Simply chose some biogeochemical tracers, define their interactions, and select an ocean circulation, and *Voilà!* — your model is ready to run.

## Getting started

Head over to the documentation and find your way to some simple Jupyter notebooks to get you started with AIBECS!

## The Maths

AIBECS represents global biogeochemical cycles with a discretized system of nonlinear partial differential equations that takes the generic form

$$\frac{\partial \boldsymbol{x}}{\partial t} = \boldsymbol{F}(\boldsymbol{x},\boldsymbol{p})$$

where $\boldsymbol{x}$ is a column vector of the model state variables (i.e., the tracers) and $\boldsymbol{p}$ is a vector of model parameters. (For now, AIBECS only handles steady-state models, for which $\boldsymbol{F}$ does not depend on time.)

This package was developed for models to exploit techniques from linear algebra.
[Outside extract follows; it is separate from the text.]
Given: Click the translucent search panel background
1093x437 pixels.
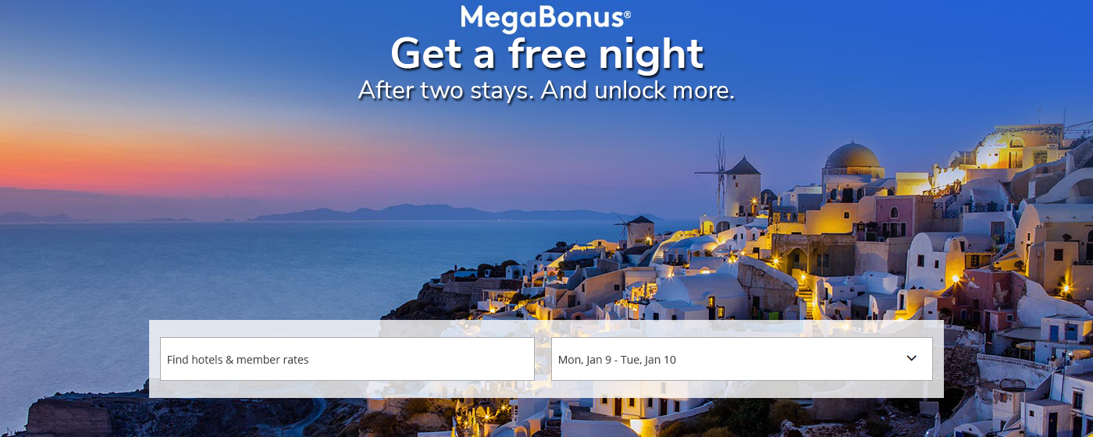Looking at the screenshot, I should coord(547,389).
A typical example is if the model is linear (affine), i.e., if

$$\boldsymbol{F}(\boldsymbol{x},\boldsymbol{p}) = \mathbf{A} \, \boldsymbol{x} + \boldsymbol{b}$$

In that case, the model’s steady state solution can be computed in a single matrix inversion (via the backslash in MATLAB or Julia), $\boldsymbol{s} = -\mathbf{A}^{-1} \, \boldsymbol{b}$.

However, AIBECS also works for nonlinear problems, i.e., when $\boldsymbol{F}(\boldsymbol{x},\boldsymbol{p})$ is nonlinear, covering a much larger range of models! In this case, AIBECS uses a state-of-the-art Newton-type solver to find the steady-state solution for you, which is much faster than time-stepping the system until it reaches equilibrium. (See, e.g., the work of C. T. Kelley.)

The AIBECS also plays well with the F1Method package, which means that it is ideal for efficient, offline optimization of any biogeochemistry model!